Le commerce énergétique entre le Canada et les États-Unis, qui représente un pilier stratégique des relations bilatérales, pourrait être bouleversé par la mise en place d’une taxe douanière de 25 % sur les importations de pétrole canadien. Une telle mesure, évoquée récemment par des responsables américains, mettrait à rude épreuve l’économie canadienne tout en perturbant l’équilibre du marché énergétique nord-américain.
Un partenariat énergétique essentiel
Le Canada, principal fournisseur de pétrole brut des États-Unis, a représenté près de 60 % des importations américaines en 2022. Cette interdépendance repose en grande partie sur des infrastructures stratégiques comme le pipeline Keystone XL, qui permet de transporter efficacement le brut lourd des sables bitumineux de l’Alberta vers les raffineries américaines, situées majoritairement sur la côte du Golfe.
Malgré cette relation mutuellement bénéfique, le commerce énergétique entre les deux pays n’est pas à l’abri des tensions. La taxe envisagée par les États-Unis s’inscrit dans une logique protectionniste visant à réduire leur dépendance énergétique envers les importations étrangères, tout en répondant aux critiques liées à l’impact environnemental du pétrole canadien, souvent décrié pour son intensité carbone.
Les répercussions pour le Canada
Une taxe de 25 % sur les exportations pétrolières canadiennes aurait des conséquences directes pour l’Alberta, cœur de l’industrie pétrolière du pays. Une telle mesure alourdirait les coûts d’importation pour les raffineries américaines, réduisant ainsi la demande de pétrole brut canadien. En réponse, les producteurs canadiens verraient leurs revenus diminuer drastiquement, mettant en danger des milliers d’emplois dans le secteur.

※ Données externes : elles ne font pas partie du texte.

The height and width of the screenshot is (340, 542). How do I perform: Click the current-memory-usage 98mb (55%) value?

Le Canada, fortement dépendant des exportations vers les États-Unis, devrait explorer d’autres débouchés, comme l’Europe ou l’Asie. Cependant, ces marchés exigeraient d’importants investissements en infrastructures, notamment dans des pipelines capables de diversifier les flux d’exportation. En parallèle, les pertes de revenus affecteraient également les finances publiques de l’Alberta et du gouvernement fédéral.
Un impact également pour les États-Unis
Si les États-Unis espèrent renforcer leur industrie nationale grâce à cette taxe, ils ne seraient pas épargnés par ses répercussions. Les raffineries américaines, spécialement conçues pour traiter le brut lourd canadien, auraient du mal à s’adapter à d’autres sources d’approvisionnement. Cela entraînerait une augmentation des coûts opérationnels et, inévitablement, des hausses de prix pour les consommateurs américains.

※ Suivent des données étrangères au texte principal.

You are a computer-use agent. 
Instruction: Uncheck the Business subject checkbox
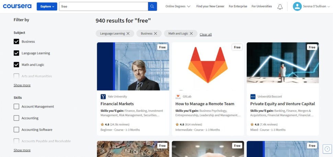click(16, 41)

Cette taxe pourrait également perturber les marchés pétroliers mondiaux, déjà fragilisés par les tensions géopolitiques et la guerre en Ukraine. En limitant l’accès à une source d’approvisionnement stable comme le Canada, les États-Unis risqueraient de déstabiliser davantage un équilibre déjà précaire.
La réponse de l’Alberta et du gouvernement fédéral
Face à cette menace, la Première ministre de l’Alberta, Danielle Smith, a intensifié ses efforts pour défendre les intérêts de son industrie. En multipliant les échanges avec les décideurs américains, elle cherche à souligner l’interdépendance économique et énergétique entre les deux pays.

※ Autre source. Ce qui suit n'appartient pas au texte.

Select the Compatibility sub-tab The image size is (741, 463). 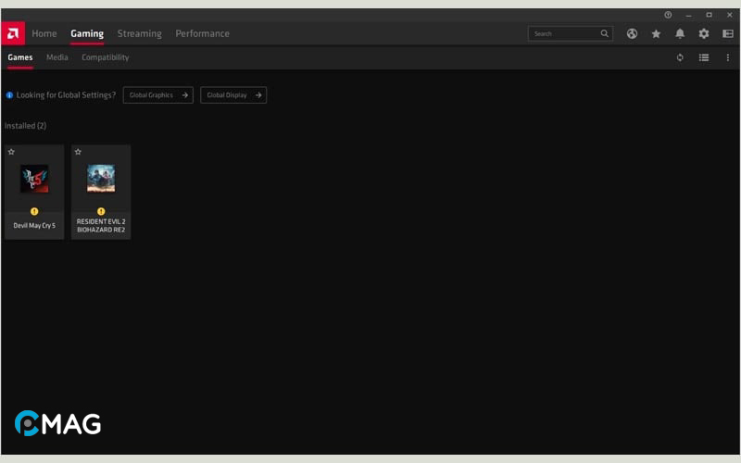tap(105, 57)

L’Alberta travaille également à diversifier ses exportations. L’expansion du pipeline Trans Mountain, qui vise à ouvrir des débouchés vers l’Asie, constitue un élément clé de cette stratégie. Par ailleurs, le gouvernement fédéral explore des solutions juridiques pour contester la taxe via l’Accord Canada–États-Unis–Mexique (ACEUM), tout en renforçant son soutien aux industries affectées.
Un contexte mondial incertain
Cette taxe, bien qu’encore au stade de projet, reflète une réalité plus large : la transition énergétique et les dynamiques protectionnistes redéfinissent les priorités économiques et politiques des pays producteurs et consommateurs. Le Canada, fortement dépendant du marché américain, se trouve à un tournant stratégique, où la diversification des marchés et la modernisation des infrastructures énergétiques deviennent essentielles pour préserver sa compétitivité.